*CONSIGNES DE TRAVAIL*.
Veuillez citer tel quel le passage du texte sur l'assurance-emploi, ci-dessous, en partant des mots « Dans les documents » et en vous arrêtant après « et du partenariat. ».

*TEXTE*.
==============================

Le régime finance les comités sectoriels et les initiatives de partenariats de toutes sortes. En somme, le régime de l’assurance-emploi est l’épine dorsale de l’intervention publique sur le marché du travail canadien.
Dans les documents que j’ai consultés sur le financement de toutes les mesures qui seront adoptées au moyen du plan d’action pour des emplois durables, l’assurance-emploi est identifiée comme étant l’une des principales sources de financement.
L’assurance-emploi n’est pas dans le périmètre comptable des ressources naturelles du Canada ni dans celui d’Environnement et Changement climatique Canada. Nous nous posons une question importante par rapport au mode de fonctionnement de ce conseil et du partenariat.
Le plan pour des emplois durables compte largement sur l’assurance-emploi. Or, selon l’application du principe « pas d’imposition sans représentation », les représentants des entreprises et de la main-d’œuvre doivent être associés au plan pour les emplois durables, et ils le seront.
Cependant, ce qui m’inquiète, c’est bien évidemment d’associer directement à la prise de décisions les acteurs du marché du travail par l’entremise de représentants des associations de travailleurs et d’employeurs les plus représentatifs. Ces personnes doivent être nommées à ce titre, et non pas à titre individuel ou personnel. Or, dans le projet de loi, on ne fait pas la distinction. Être syndiqué est suffisant pour être nommé au conseil.

==============================

*DONNÉES ENREGISTRÉES*.

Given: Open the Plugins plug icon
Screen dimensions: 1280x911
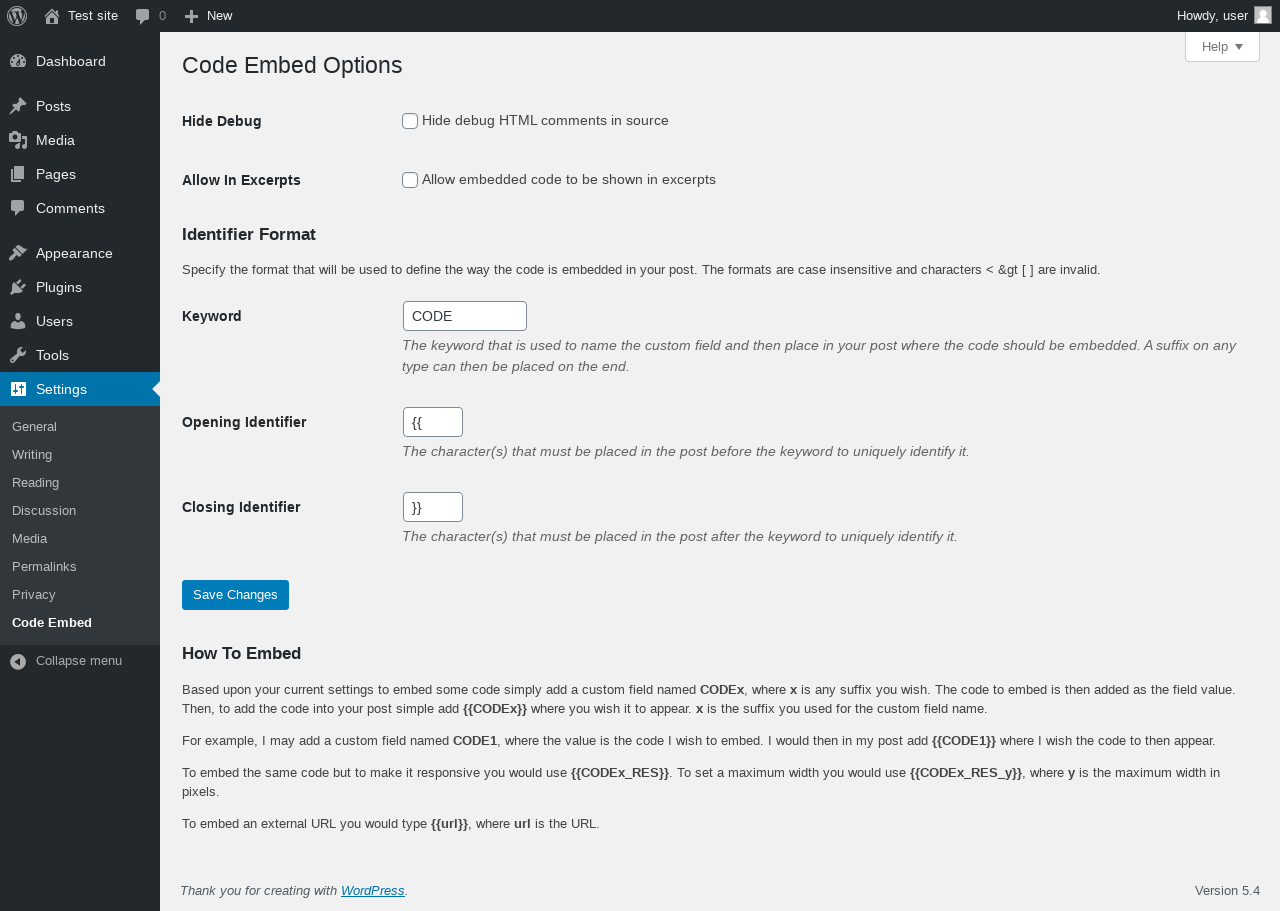Looking at the screenshot, I should pos(18,287).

==============================

*EXERCICE CORRIGÉ*.
Dans les documents que j’ai consultés sur le financement de toutes les mesures qui seront adoptées au moyen du plan d’action pour des emplois durables, l’assurance-emploi est identifiée comme étant l’une des principales sources de financement.
L’assurance-emploi n’est pas dans le périmètre comptable des ressources naturelles du Canada ni dans celui d’Environnement et Changement climatique Canada. Nous nous posons une question importante par rapport au mode de fonctionnement de ce conseil et du partenariat.